Serie di compiti ::
A: Cita dall'articolo sul torneo di Miami il passo che va da "Con un solo" fino a "con Indian Wells.." incluso.
B: Nell'articolo sul torneo di Miami, qual è l'importo del progetto di espansione presentato?

Sezione testo ::
----

Con un solo Fab Four in semifinale, Miami soffre sempre di più. E i progetti di espansione non bastano. Che fare per risollevarlo? O il cambio di superficie o l’inversione di data con Indian Wells.. 
Andy Murray è l'unico Fab Four in semifinale al Sony Open di Miami

Di Riccardo Bisti – 29 marzo 2013

 
Lo splendore del torneo di Miami è offuscato. L’affluenza in calo, certificata dal gran numero di posti vuoti, conferma che hanno sbagliato qualcosa. Qualche giorno fa è stato presentato il progetto di espansione: 50 milioni di dollari per costruire due nuovi stadi e migliorare le strutture. La novità ha alimentato una discussione su Twitter, in cui Sergiy Stakhovsky e l’ex pro Jonas Bjorkman si sono scambiati qualche opinione. “Non fanno niente dal 1994 – ha scritto Bjorkman – non hanno investito nulla e hanno intascato tutto”. I risultati si vedono, con Nadal e Federer che non ci hanno avuto dubbi a disertare. Come abbiamo riportato (peraltro condividendo), Paul McNamee ha suggerito che il torneo dovrebbe passare alla terra battuta. Il dibattito si è acceso, ma la riflessione deve essere più profonda. Un torneo dovrebbe pensare al bene proprio e dei giocatori, senza cercare di aspirare allo status di “Quinto Slam”, tanto effimero quanto inutile. Eppure a Miami ci tengono da matti, anche perché sono stati i primi ad avere due settimane in calendario e un tabellone a 96 giocatori. C’è stato un momento, fino a una decina d’anni fa, in cui dominavano il circuito. Oggi non è più così. Spostarlo sulla terra battuta lo trasformerebbe nel primo grande evento su terra battuta, rivoluzionando gli “swing” stagionali. Per quanto non abbia senso, il battibecco tra Indian Wells e Miami perdura ancora oggi. Negli anni 80 e 90, Miami era nettamente avanti. Erano gli anni di gloria del Lipton International. Indian Wells era un torneo come gli altri, con un tabellone a 64 giocatori come (quasi) tutti gli altri Masters 1000. Poi le cose sono cambiate nel 2004, quando il maxi-tabellone a 96 è stato istituito anche in California.

----

Voci fornite ::
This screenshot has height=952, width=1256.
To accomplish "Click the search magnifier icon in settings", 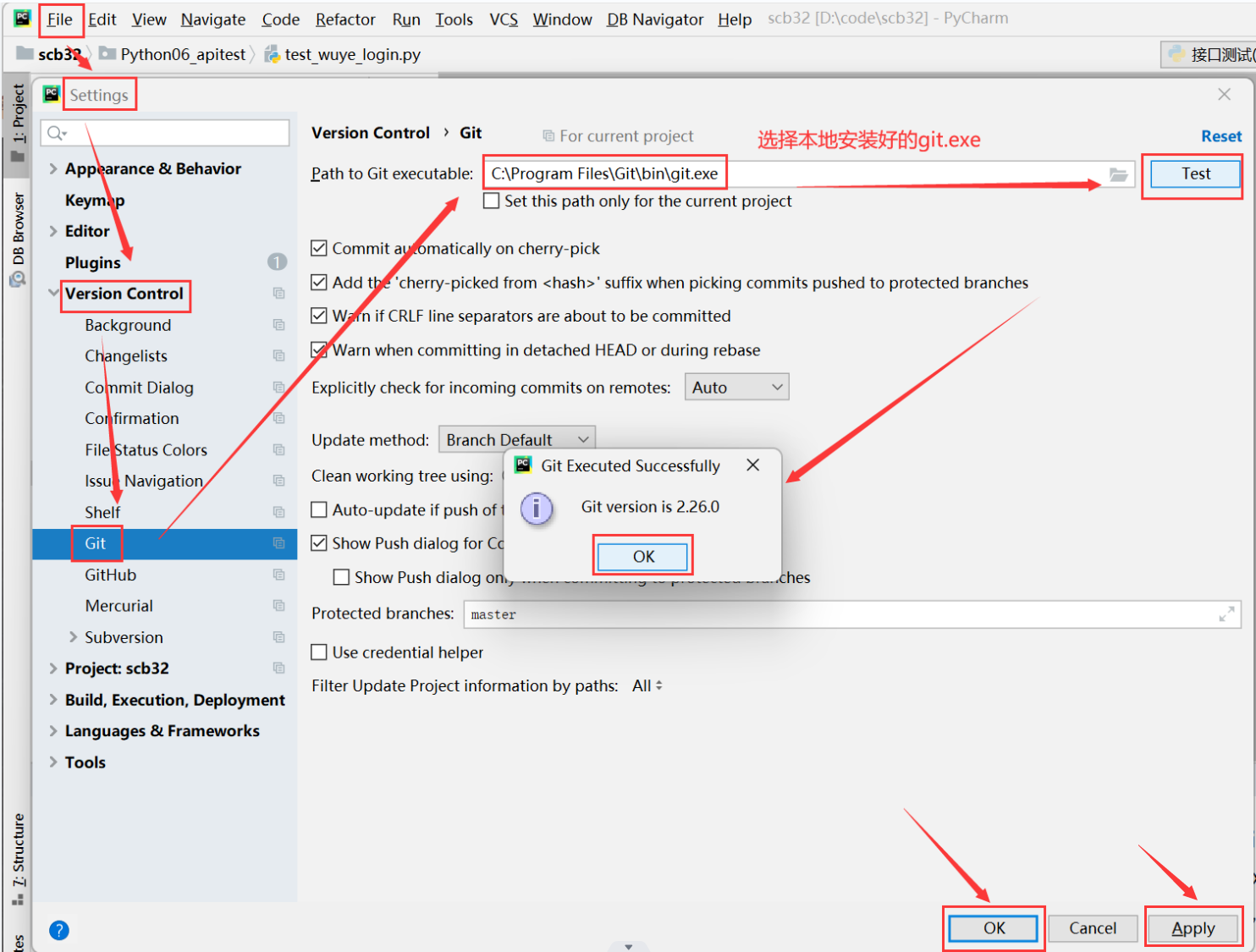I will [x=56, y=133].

----

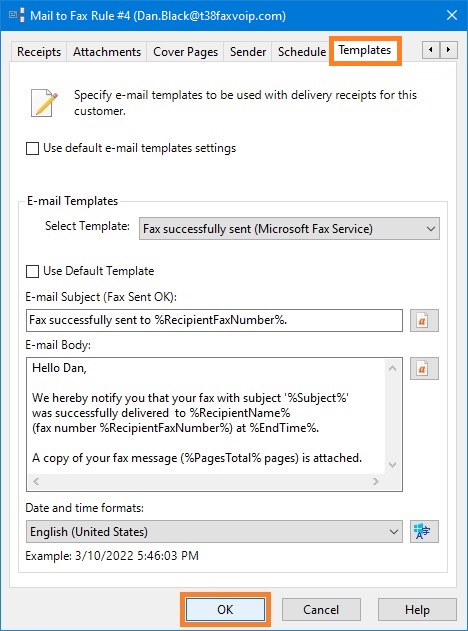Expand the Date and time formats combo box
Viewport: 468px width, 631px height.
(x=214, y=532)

----

Risposte agli esercizi ::
A:
Con un solo Fab Four in semifinale, Miami soffre sempre di più. E i progetti di espansione non bastano. Che fare per risollevarlo? O il cambio di superficie o l’inversione di data con Indian Wells..

B: 50 milioni di dollari.